News Archive

$305B Signed Road Construction Bill Sets Greater Need for Auger Piling Equipment
Monday, April 11, 2016

In early December 2015, President Obama signed a five-year bill that will amount to $305 billion being spent with respect to the nation’s highways and transit routes. The new law has been named Fixing America’s Surface Transportation Act, or the FAST Act, and it will be funded by the collection of a gas tax in the amount of 18.4 cents per gallon. 

The last-minute signing solidified the country’s road and transit spending for the upcoming years. As the weather warms up across the nation, these dollars are going to be put to maximum use in road construction projects. And auger piling equipment will lie at the forefront of those efforts.
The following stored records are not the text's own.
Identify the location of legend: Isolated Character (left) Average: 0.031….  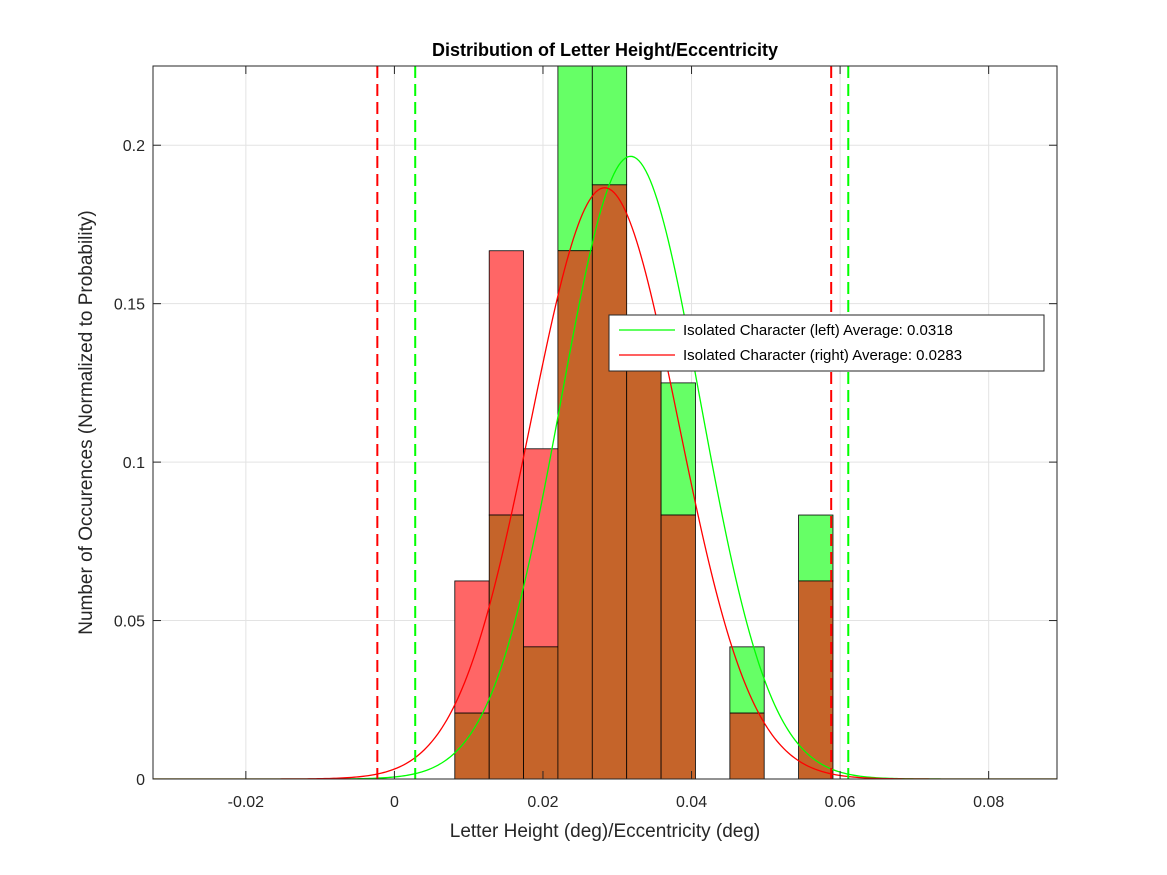
(826, 343).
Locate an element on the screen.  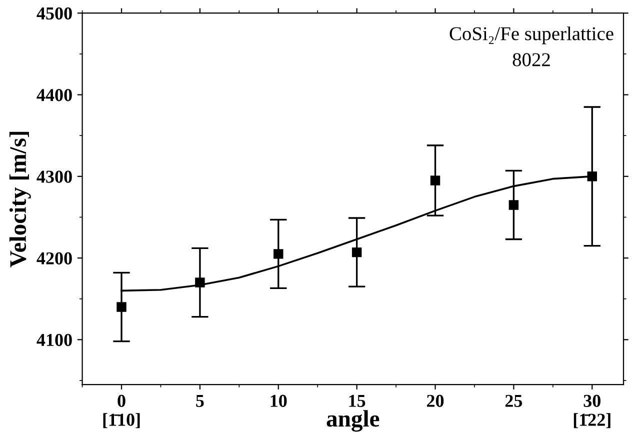
x-tick-label: 30 [1̄22] is located at coordinates (592, 411).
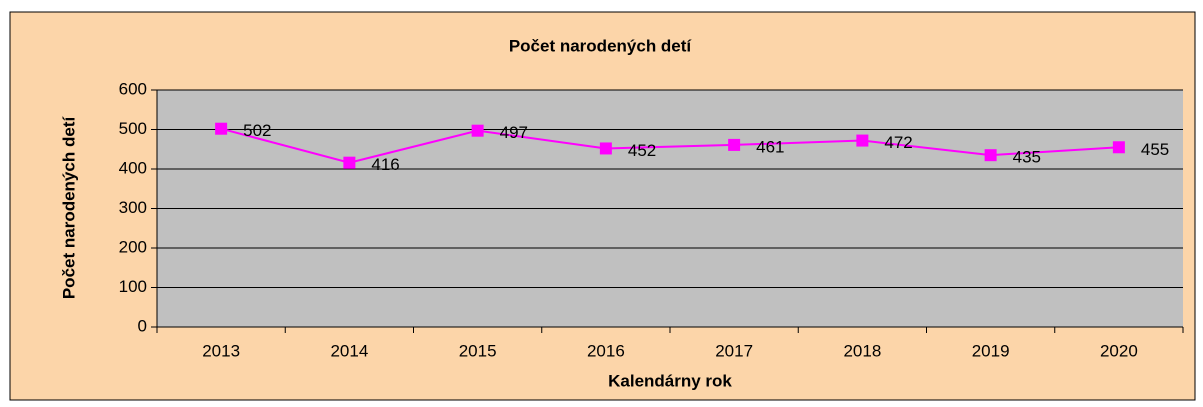  What do you see at coordinates (478, 350) in the screenshot?
I see `x-tick-label: 2015` at bounding box center [478, 350].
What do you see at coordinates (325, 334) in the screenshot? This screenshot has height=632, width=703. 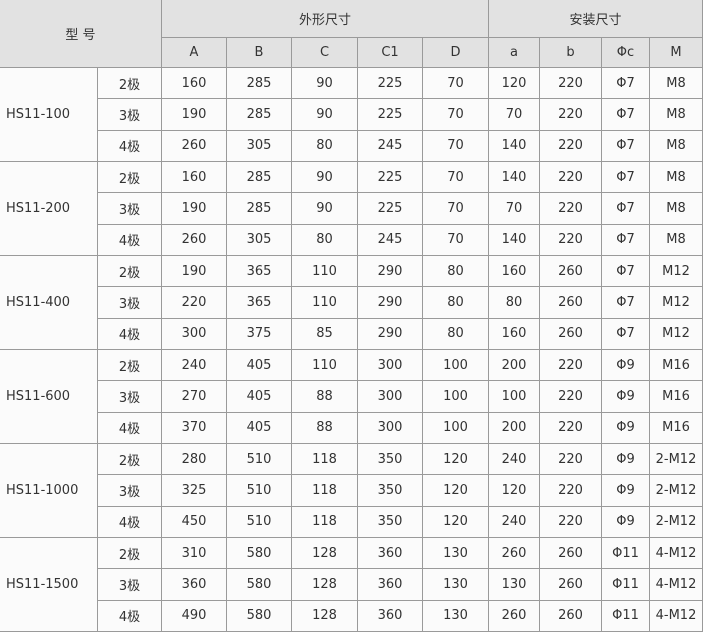 I see `value-cell: 85` at bounding box center [325, 334].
In reporting the bill’s signage, “The Hill” (http://thehill.com/policy/finance/262171-obama-signs-305b-highway-bill) broke down the figure this way: It “calls for spending approximately $205 billion on highways and $48 billion on transit projects over the next five years.” The passing of the law was a long time coming too. In fact, prior to President Obama putting his John Hancock on it, long-term measures regarding national transportation spending had not been put in place for over a decade. Indeed, the last longstanding initiative was instituted in 2005. In its place, a string of “short stopgap funding fixes” were utilized as “temporary patches” to the country’s transit issues.

Since entering office, “Obama has railed against [such] short-term patches,” the U.S. political website reported. In fact, he wanted a longer and larger budget signed. However, the push “fell short of a six-year, $478 billion proposal he sent to Congress earlier this year.”

How specifically does the president see these $305 billion being spent? In addition to creating jobs with it, “I look forward to … rebuilding our crumbling roads, bridges, and transit systems,” Obama said in a statement following the signing.

To accomplish these aims, the U.S. transportation department is going to need to up its reliance on auger pile flighting and screws. According to the National Ground Water Association’s “Drilling with Augers and Buckets” white paper, “Auger drilling has become “much more specialized” in recent years, “branching off in [several] new areas.” One such area is geotechnical drilling, which the association describes this way: “Holes are drilled to get information on the layers of soil, mostly used for foundation design and road construction.”

As Obama’s tenure as U.S. president moves into its final months, he has “said he will keep pushing Congress to come up with more sustainable way to pay for transportation projects than the patchwork of funding mechanisms lawmakers turned to pay for the measure he signed into law” in December. If his efforts prove successful, auger piling and flighting could become more permanent fixtures on the nation’s highways and byways.

As they do, scenes like this one in Las Vegas, Nevada earlier this year will become more commonplace: “eastbound left shoulder adjacent travel lane closure for auger removal and backfilling.” But don’t take things out too hard on the auger piles for your delays. In the long run, their presence on the highways will lead to smoother and faster commute times!